Konferensi Internasional Ulama dan Cendekiawan Muslim
30 Juli 2008Konferensi Internasional Cendekiawan Islam (ICIS) yang digelar di Jakarta merupakan konferensi yang ketiga sebagai kelanjutan konferensi tahun 2004 dan 2006 lalu. Dalam konferensi tiga hari ini, para ulama dan cendekiawan Islam akan mencoba merumuskan langkah-langkah strategis bagi penyelesaian konflik yang melanda sejumlah negara muslim seperti di Palestina, Irak, Iran, Sudan serta Indonesia. Menurut Sekretaris Jenderal ICIS Hasyim Muzadi, mula-mula mereka akan membicarakan konflik yang terjadi secara berurutan untuk menyamakan pandangan mengenai akar konflik sesungguhnya, sebelum merumuskan jalan keluar.
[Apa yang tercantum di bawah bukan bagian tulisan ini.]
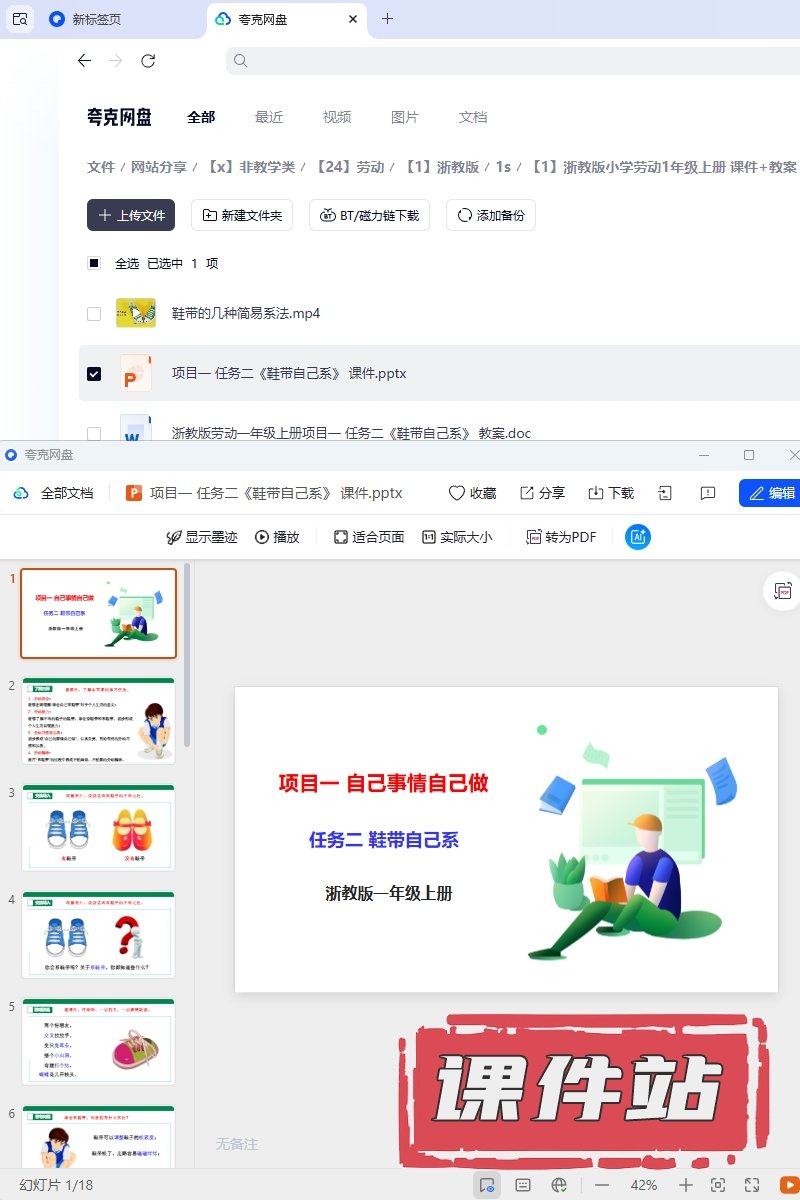Click the 【24】劳动 breadcrumb folder
Screen dimensions: 800x1200
click(349, 167)
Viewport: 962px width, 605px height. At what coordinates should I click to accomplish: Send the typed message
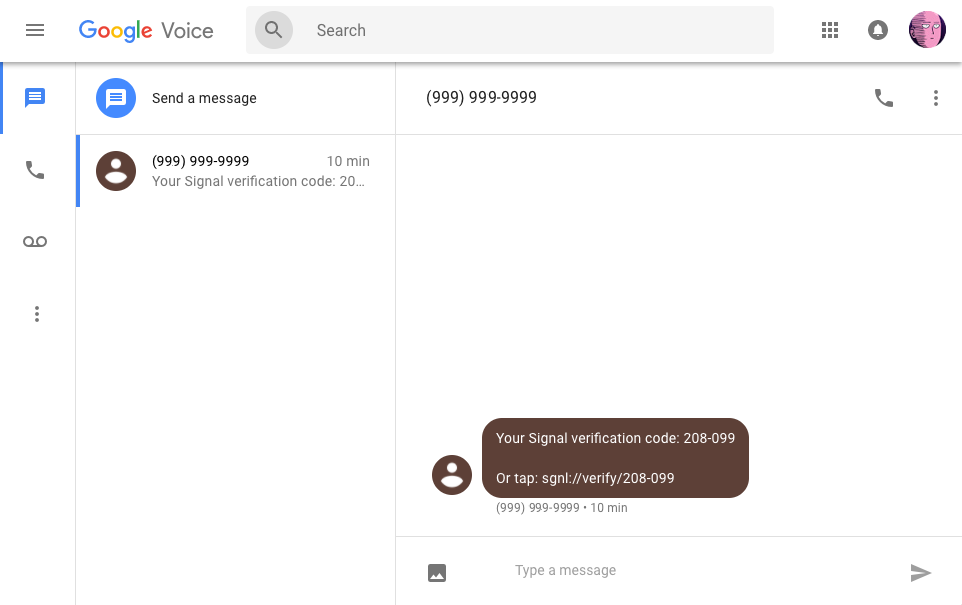tap(921, 572)
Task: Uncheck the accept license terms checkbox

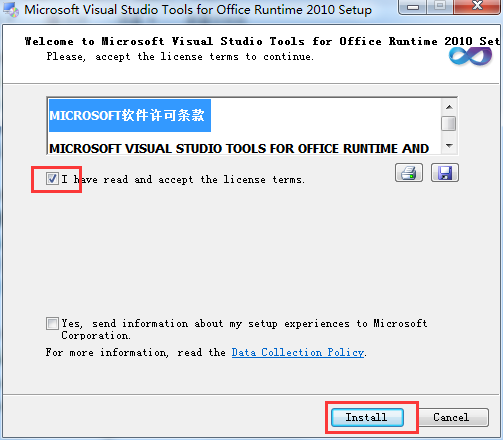Action: (x=52, y=179)
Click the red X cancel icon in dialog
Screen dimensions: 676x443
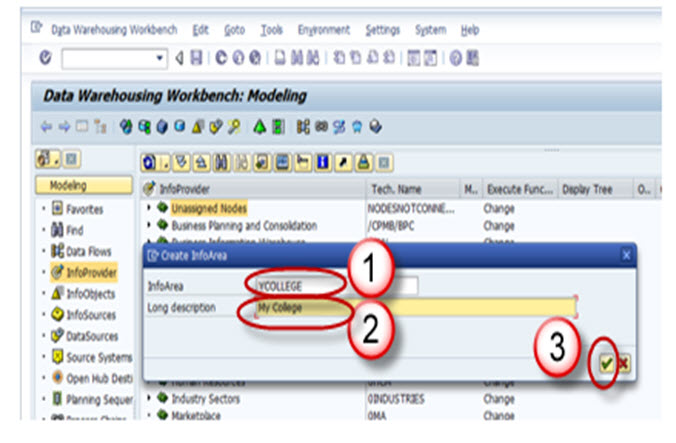click(622, 365)
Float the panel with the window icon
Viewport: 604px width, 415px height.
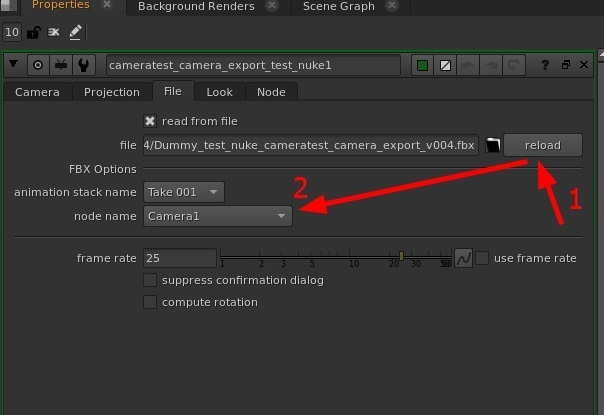click(565, 65)
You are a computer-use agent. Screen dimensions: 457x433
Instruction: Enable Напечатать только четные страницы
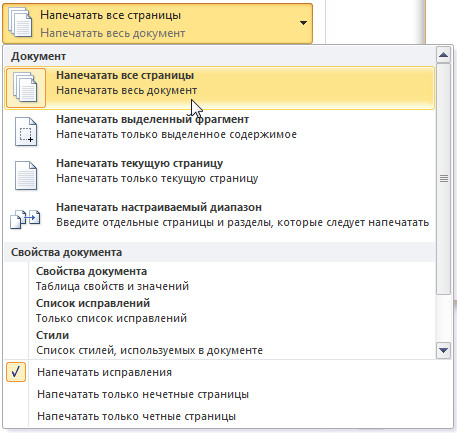point(136,416)
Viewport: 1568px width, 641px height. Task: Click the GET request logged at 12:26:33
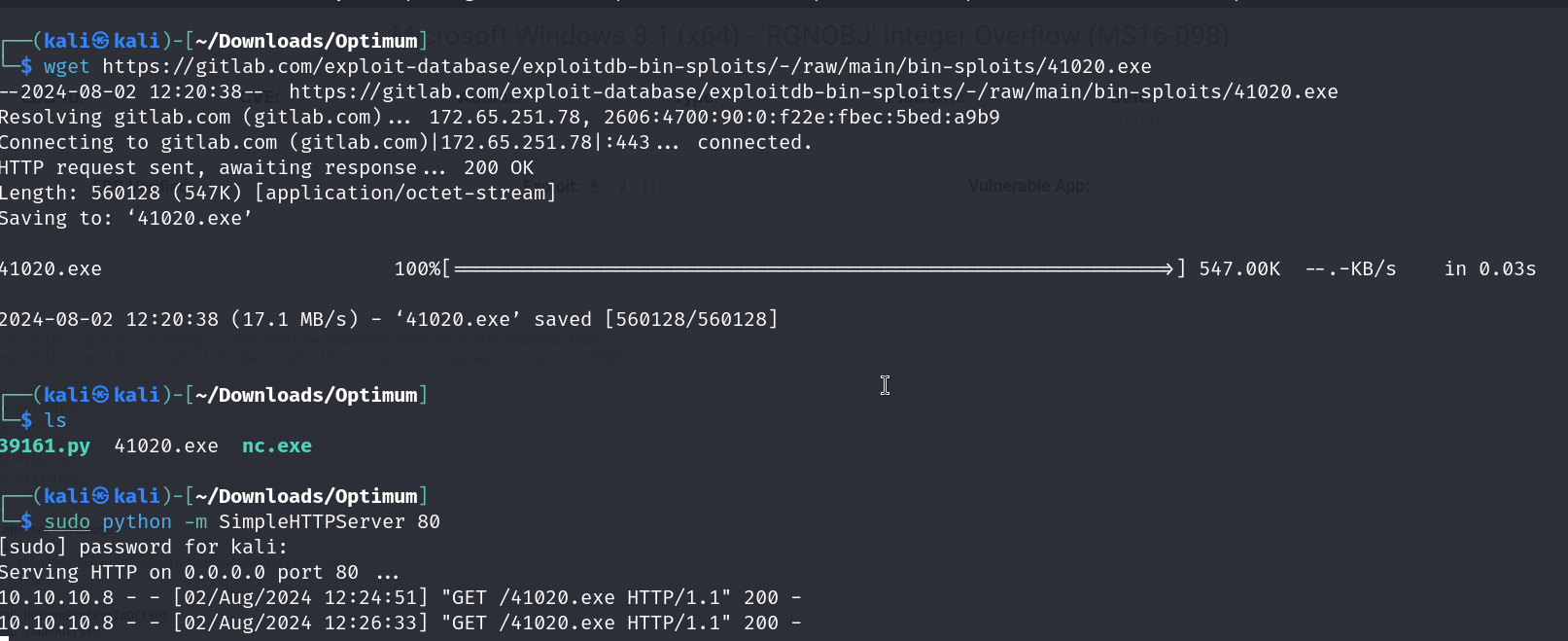point(585,623)
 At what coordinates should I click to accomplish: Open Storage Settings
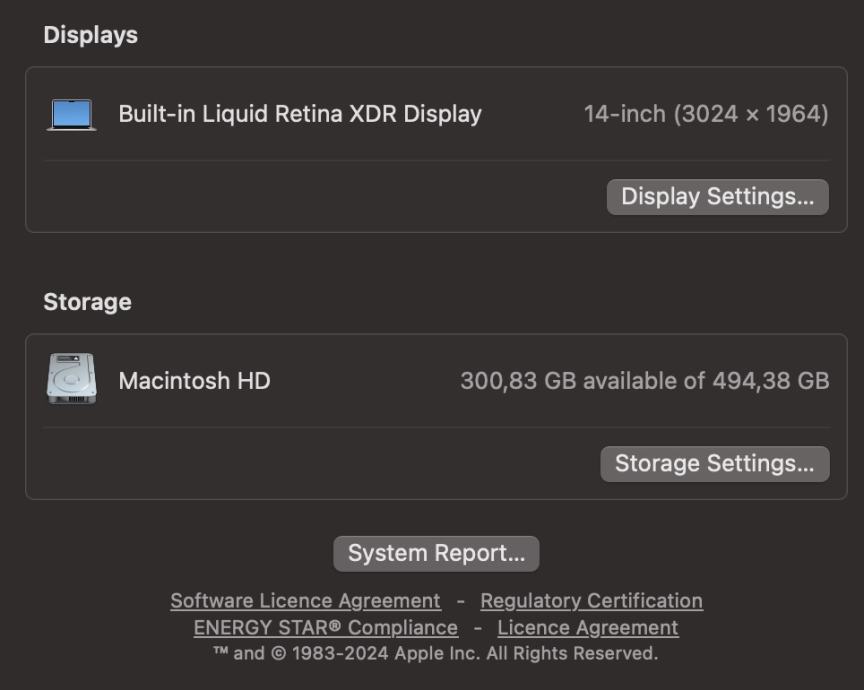pyautogui.click(x=715, y=463)
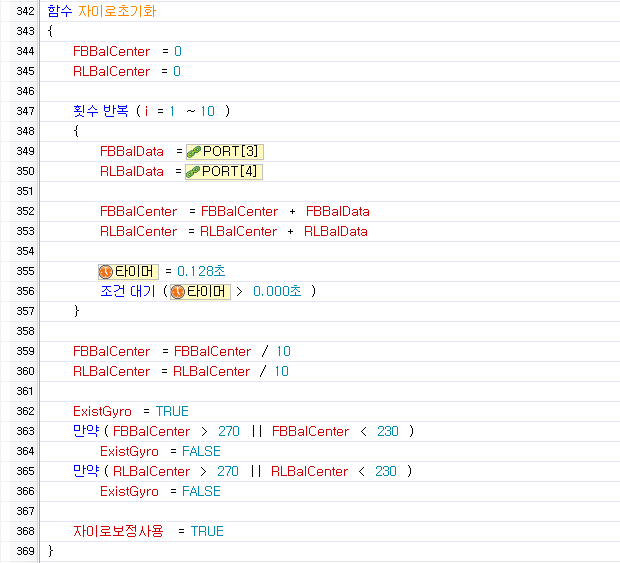Click the loop end value 10 on line 347
The image size is (620, 563).
[x=208, y=111]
"Konferensi ini punya lima bahasan. Pertama kita harus memandang konflik yang ada secara obyektif dan menyeluruh. Kedua kita mesti melihat pendapat umum tentang konflik itu. Ketiga demi perdamaian dan kesadaran umum, kita harus berdialog untuk mencegah konflik. Yang keempat kita harus menilai kekuatan dan kelemahan kita. Dan yang kelima kita harus waspada atas munculnya ketakutan terhadap Islam (islamophobhia)."
Presiden Susilo Bambang Yudhoyono dalam pidato pembukaan mengharapkan konferensi kali ini akan menghasilkan langkah-langkah yang nyata, terutama untuk mengatasi pertikaian antara sesama negara muslim. Presiden juga meyakinkan pentingnya peran ulama dan pemikir Islam dalam meredam terjadinya konflik, namun ia juga mengingatkan kewajiban mereka untuk menyampaikan pesan damai ini ke komunitas lain.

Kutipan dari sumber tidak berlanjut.